A strange behaviour: after reaching ~25% whithin 6 min or so the progress bar makes a major step backwards to 2.4%
If you are using the recommended BOINC v7.2.42, or a later Beta build, BOINC will estimate and display a 'pseudo-progress' percentage while waiting for the first actual checkpoint and progress report from the science application.
If the first checkpoint is made quickly, or if the overall runtime estimate for the task is reasonably accurate, then the transition from pseudo-progress to real progress is almost invisible.
But if the estimate for the whole task is seriously wrong, pseudo- and real progress have time to diverge before the real figure is available, and a large correction becomes necessary.
Having a pseudo-progress display avoids the progress bar displaying 0.000% for extended periods, which tends to make users nervous.
A strange behaviour: after reaching ~25% whithin 6 min or so the progress bar makes a major step backwards to 2.4%
If you are using the recommended BOINC v7.2.42, or a later Beta build, BOINC will estimate and display a 'pseudo-progress' percentage while waiting for the first actual checkpoint and progress report from the science application.
If the first checkpoint is made quickly, or if the overall runtime estimate for the task is reasonably accurate, then the transition from pseudo-progress to real progress is almost invisible.
But if the estimate for the whole task is seriously wrong, pseudo- and real progress have time to diverge before the real figure is available, and a large correction becomes necessary.
Having a pseudo-progress display avoids the progress bar displaying 0.000% for extended periods, which tends to make users nervous.
A great explanation!
But can a big change of the estimated runtime also be handled by the BM (every version)?
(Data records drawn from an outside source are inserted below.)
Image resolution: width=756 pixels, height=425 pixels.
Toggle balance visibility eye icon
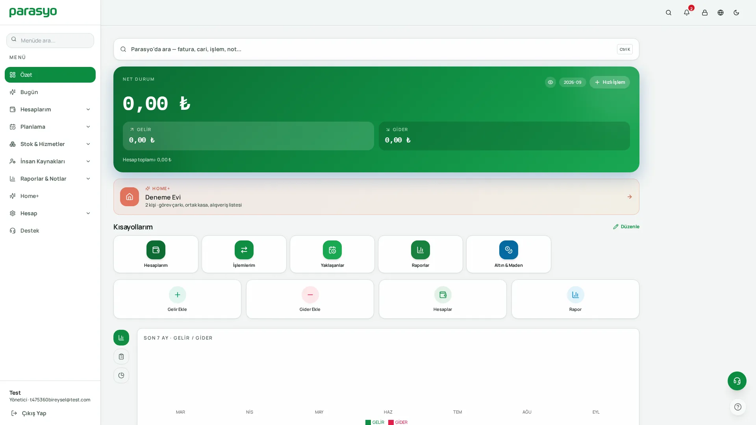550,82
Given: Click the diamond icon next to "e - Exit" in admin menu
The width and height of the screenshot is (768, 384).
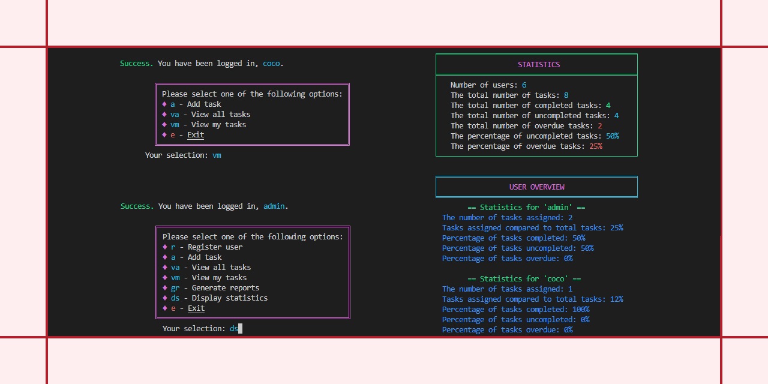Looking at the screenshot, I should (164, 308).
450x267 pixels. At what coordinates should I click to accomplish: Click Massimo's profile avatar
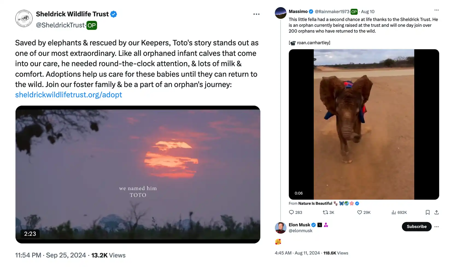280,13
The initial estimated runtime was ~20 to 25 min, jumping then to > 4hrs. Maybe this is the reason why they time out on some machines.
My first 2 wu's are at 73% now with a runtime of ~3hrs and reporting a remaining time of ~1hr.
I'm using BM 7.4.12
A strange behaviour: after reaching ~25% whithin 6 min or so the progress bar makes a major step backwards to 2.4%
If you are using the recommended BOINC v7.2.42, or a later Beta build, BOINC will estimate and display a 'pseudo-progress' percentage while waiting for the first actual checkpoint and progress report from the science application.
If the first checkpoint is made quickly, or if the overall runtime estimate for the task is reasonably accurate, then the transition from pseudo-progress to real progress is almost invisible.
But if the estimate for the whole task is seriously wrong, pseudo- and real progress have time to diverge before the real figure is available, and a large correction becomes necessary.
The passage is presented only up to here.